# HDMI Out to Outlaw Audio 975



## DqMcClain (Sep 16, 2015)

I'm getting things all put together in a big-ish project (partition wall, LCR speakers flush mounted, IB subs, 16U rack, etc) and a potential hurdle will be getting Windows 7 HTPC to recognize my Outlaw 975 as the monitor. Anyone have any experience with connecting a video card directly to a preamp/processor or AV receiver? 

Am I better off running a second HDMI to my projector and dodging that entire issue? Thanks!


----------



## Kal Rubinson (Aug 3, 2006)

DqMcClain said:


> I'm getting things all put together in a big-ish project (partition wall, LCR speakers flush mounted, IB subs, 16U rack, etc) and a potential hurdle will be getting Windows 7 HTPC to recognize my Outlaw 975 as the monitor. Anyone have any experience with connecting a video card directly to a preamp/processor or AV receiver?
> 
> Am I better off running a second HDMI to my projector and dodging that entire issue? Thanks!


Should not be a problem as long as the AVR/prepro can handle the formats you use. I have done this with a number of them.


----------



## prerich (Mar 26, 2008)

DqMcClain said:


> I'm getting things all put together in a big-ish project (partition wall, LCR speakers flush mounted, IB subs, 16U rack, etc) and a potential hurdle will be getting Windows 7 HTPC to recognize my Outlaw 975 as the monitor.

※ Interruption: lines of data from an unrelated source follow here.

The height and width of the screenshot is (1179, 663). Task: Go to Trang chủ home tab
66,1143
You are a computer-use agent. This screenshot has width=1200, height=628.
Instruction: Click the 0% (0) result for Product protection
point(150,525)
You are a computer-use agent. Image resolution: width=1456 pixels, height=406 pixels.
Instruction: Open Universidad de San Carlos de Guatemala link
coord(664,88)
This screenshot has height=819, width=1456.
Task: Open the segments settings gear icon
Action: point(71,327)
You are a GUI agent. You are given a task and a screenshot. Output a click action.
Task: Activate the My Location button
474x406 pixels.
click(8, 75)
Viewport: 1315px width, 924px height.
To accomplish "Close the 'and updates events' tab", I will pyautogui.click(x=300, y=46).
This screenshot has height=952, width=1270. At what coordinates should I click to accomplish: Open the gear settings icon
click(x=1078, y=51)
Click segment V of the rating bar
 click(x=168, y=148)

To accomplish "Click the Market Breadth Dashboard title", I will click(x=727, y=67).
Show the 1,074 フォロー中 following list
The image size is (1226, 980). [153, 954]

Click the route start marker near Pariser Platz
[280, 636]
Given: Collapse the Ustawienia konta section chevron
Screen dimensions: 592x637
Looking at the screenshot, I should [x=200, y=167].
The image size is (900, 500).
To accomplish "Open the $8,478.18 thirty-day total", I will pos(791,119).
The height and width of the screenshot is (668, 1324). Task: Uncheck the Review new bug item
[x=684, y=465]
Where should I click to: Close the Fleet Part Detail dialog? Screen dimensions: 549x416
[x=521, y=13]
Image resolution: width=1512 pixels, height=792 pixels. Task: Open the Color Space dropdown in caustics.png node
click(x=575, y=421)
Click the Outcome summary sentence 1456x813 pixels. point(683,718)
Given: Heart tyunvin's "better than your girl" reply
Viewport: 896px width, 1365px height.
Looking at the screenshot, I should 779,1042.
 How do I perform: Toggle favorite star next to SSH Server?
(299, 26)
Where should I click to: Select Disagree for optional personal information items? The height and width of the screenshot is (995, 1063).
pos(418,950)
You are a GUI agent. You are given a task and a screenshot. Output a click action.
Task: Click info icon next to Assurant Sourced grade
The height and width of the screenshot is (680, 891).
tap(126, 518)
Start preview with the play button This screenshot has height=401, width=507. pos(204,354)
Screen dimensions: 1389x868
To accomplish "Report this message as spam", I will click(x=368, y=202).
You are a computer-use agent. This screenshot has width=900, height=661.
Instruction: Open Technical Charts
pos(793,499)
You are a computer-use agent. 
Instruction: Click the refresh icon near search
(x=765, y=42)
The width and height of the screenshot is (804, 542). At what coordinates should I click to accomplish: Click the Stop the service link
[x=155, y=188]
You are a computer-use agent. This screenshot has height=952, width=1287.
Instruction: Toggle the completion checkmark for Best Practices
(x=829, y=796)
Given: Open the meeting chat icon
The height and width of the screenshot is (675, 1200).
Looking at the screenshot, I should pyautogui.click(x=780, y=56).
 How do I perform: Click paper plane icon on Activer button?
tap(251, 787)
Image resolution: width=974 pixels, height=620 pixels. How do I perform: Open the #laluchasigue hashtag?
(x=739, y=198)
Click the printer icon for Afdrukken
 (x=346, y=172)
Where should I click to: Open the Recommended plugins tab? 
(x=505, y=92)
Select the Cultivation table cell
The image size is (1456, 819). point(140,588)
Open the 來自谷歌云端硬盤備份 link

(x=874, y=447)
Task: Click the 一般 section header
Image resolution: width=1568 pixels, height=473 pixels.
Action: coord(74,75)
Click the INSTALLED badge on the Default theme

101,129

Anyone have any experience with connecting a video card directly to a preamp/processor or AV receiver?
> 
> Am I better off running a second HDMI to my projector and dodging that entire issue? Thanks!


 I have no problem with that. I've run a HDMI cable directly from my Win 7 HTPC to a receiver/preamp before. I just put a HDMI splitter coming out of the receiver to my monitors (TV and projector). No problem at all.


----------



## DqMcClain (Sep 16, 2015)

Thanks guys. When I finally get around to it, I'll let you know how it goes.


----------